偉大な父の元で…
1946年3月9日、ピエール・ブルドンは、香水業界で働く父と母の元、パリで生まれました。
ピエールの父ルネ・ブルドン(René Bourdon)は、フレデリック・マルの祖父のセルジュ・エフトレー・ルイシュの部下で、1960年代、70年代にパルファン・クリスチャン・ディオールの香水開発部門のディレクターでありました。そのため、同じくディオールで働いていたマルの母親とは同僚であったので、ピエールもマルもお互いの存在を知っていました(が、実は会ったことがなかった)。また、ルネは、エドモン・ルドニツカと共著で、『L’Intimité du Parfum(香水とのふれあい)』(日本語訳はない)を執筆した人物でもあります。
また、セルジュ・ルタンスが1968年にディオールでメイクアップに革命を起こす際、それまで人生で色を扱ったことのなかったルタンスを励まし、機会を与えたのもルネでありました。
伝説の調香師の唯一の弟子
ピエールは、最初、香水業界で働くつもりはなく、パリ政治学院シアンスポー(クリスチャン・ディオールも学んだ超有名な学校)で政治学を学び、作家になるつもりでいました。
転機は、25歳のとき、父と仕事をしていたエドモン・ルドニツカに会ったときのことです。偉大なルドニツカから、「香水は芸術である」ということを教えられたピエールは調香師になることを決意します。1971年にルール社に入り、ルドニツカとジャン・カールの元で、フランソワーズ・キャロンやエドゥアール・フレシェと並び勉強を始めます。そして、ルドニツカは彼の師匠となり、ピエールはルドニツカの唯一の弟子になります。
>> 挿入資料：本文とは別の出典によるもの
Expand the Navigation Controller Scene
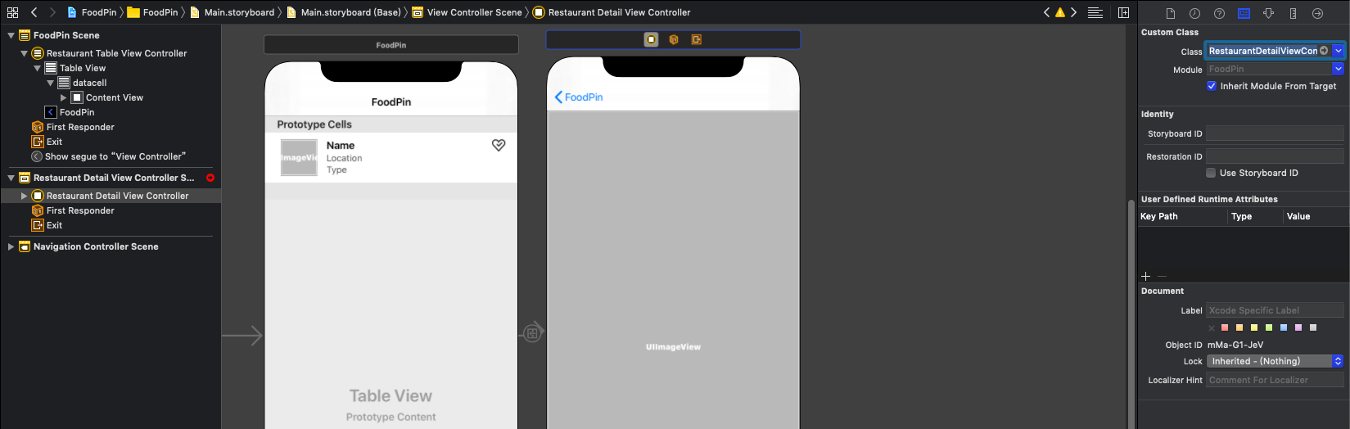[x=11, y=246]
毎週水曜には自転車で、毎週日曜日は走ってルドニツカのところに行き、私の作ったものを手直ししてもらっていました。
ピエール・ブルドン
ルール社で5年間勉強したのち、ピエールは、パリに戻って、トイレタリー製品(シャンプー、デオドラント、石鹸、ボディローションなど)を作る経験を積みます。
名作の調香
11年間ルール社にいた後、1982年からタカサゴヨーロッパの共同創始者兼主任調香師として9年間勤めます(同僚はミシェル・アルメラック!)。ちょうどこのときに、代表作であるダビドフのクールウォーター(1988)を調香しています。
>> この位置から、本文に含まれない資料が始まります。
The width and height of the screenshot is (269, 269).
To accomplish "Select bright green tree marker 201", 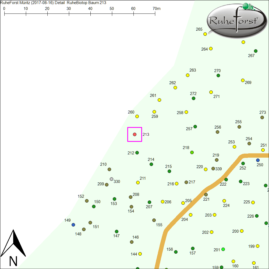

1990年代初頭(恐らく1991-1993)はクエスト社で働いており、1992年にはクリストファー・シェルドレイク(現在、セルジュ・ルタンスで香水を作っており、シャネルの研究所の所長)と共にフェミニテ ドゥ ボワ(Shiseido、2000年以降はセルジュ・ルタンス)を生み出します。当時、モーリス・ルーセルもクエスト社にいました。
また、1992年、クエスト社でオリヴィエ・クレスプが史上初のグルマンと呼ばれるティエリー・ミュグレーのエンジェルをローンチの際のメンターでありました。
1993年、ピエールは、91年の設立時から関わっていたフレグランス・リソース社(現在はIFFが買収)のパリオフィスのCEOになります。ここではディオールのドルチェ・ヴィータ(1994)を調香しました。また、Perfume idという会社で、ラグジュアリーホテルや飛行機などそれぞれにカスタマイズした香水やフレグランスラインを作っています。例えば、Authentic Hotels(世界各国にホテルを持ち、日本には加賀と霧島にある一泊10万を超えるようなホテル)の香りもピエールが作りました 。
1996年、マークバーリーフォーメンでフレデリック・マルとコラボをし、2人は初めての出会いを果たします。
ピエールとマルは育った環境や学んだ環境が似ていたため、同じようなものが好きであり、家族のように感じていました。そして、マルは彼に大きな信頼を寄せていたため、自身のブランドを設立したいというアイデアを最初に話したのは、ピエールであり、最初の香水を作ったのも彼でありました。
2007年に引退を宣言し、引退前にジュリアン・ラスケット(Julien Rasquinet、IFFに所属)とジュリー・マッセ(Julie Masse)を弟子にとり、調香の指導をしていました。
2015年、再び香水業界へと戻ったピエールは、自身の名を冠したブランド、ピエールブルドンで5つの香水を出します。
ちなみに…
・キリアンが2011年にルーヴルノワールのコレクションが完結した際、インタビューで「もし男性の調香師と働けるとしたら、誰と働きたいか?」と聞かれた際、「ピエール・ブルドン」と答えています。2020年に発売されたエンジェルズシェアを調香したのは、ピエールの弟子であるブノワ・ラプーザ(Benoist Lapouza)です。
・フランソワ・キャロンは元嫁です。